Task description =>
Using the records below, transcribe word for word the stretch from the line that contains "You are a computer-use agent." through the line that contains "Click the Copy", both end lines included, and nothing else.

Data excerpts =>

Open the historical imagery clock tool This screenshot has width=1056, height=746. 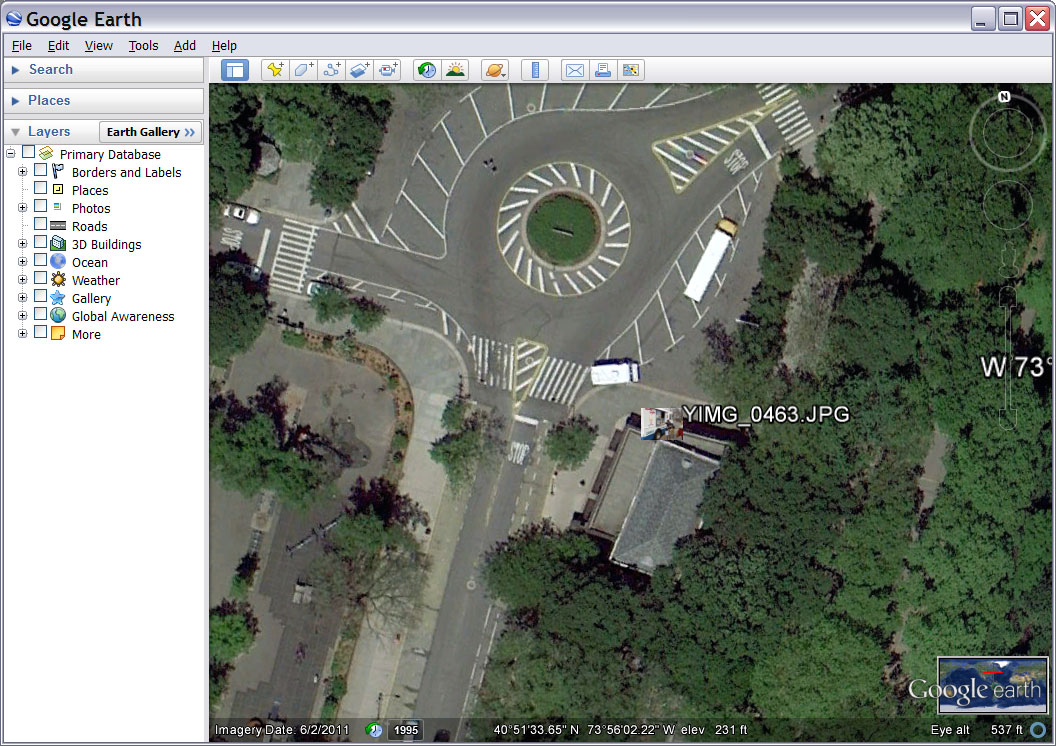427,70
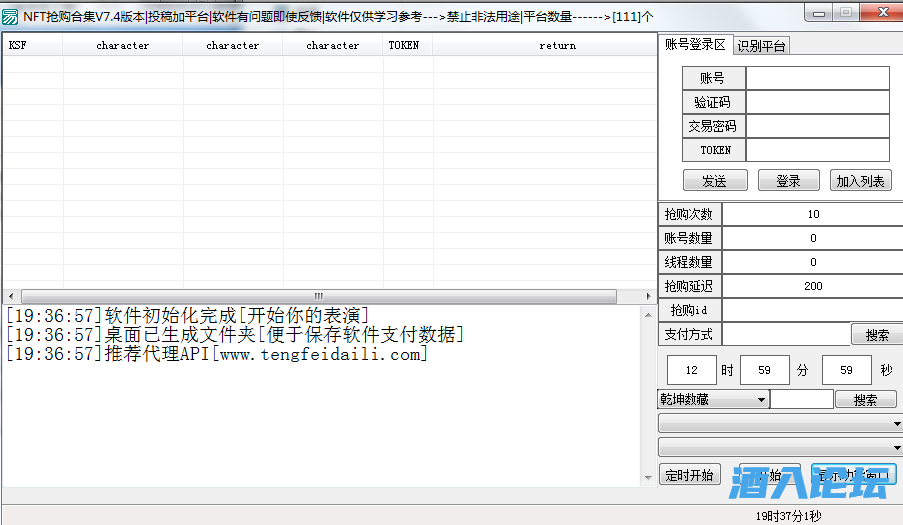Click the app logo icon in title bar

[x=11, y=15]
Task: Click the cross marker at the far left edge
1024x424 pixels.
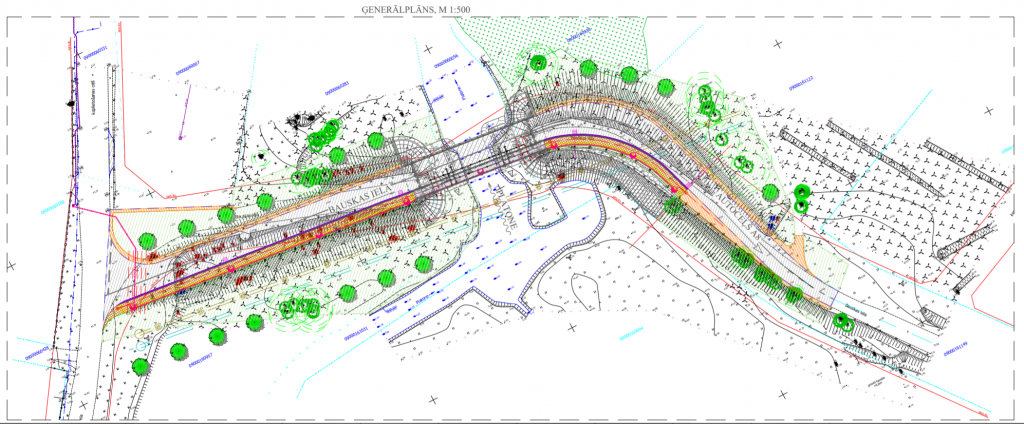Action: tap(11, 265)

--

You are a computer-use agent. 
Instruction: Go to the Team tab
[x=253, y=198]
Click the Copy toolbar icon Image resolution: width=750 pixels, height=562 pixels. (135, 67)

Solved problem =>
You are a computer-use agent. 
Instruction: Go to the Team tab
[x=253, y=198]
Click the Copy toolbar icon Image resolution: width=750 pixels, height=562 pixels. (135, 67)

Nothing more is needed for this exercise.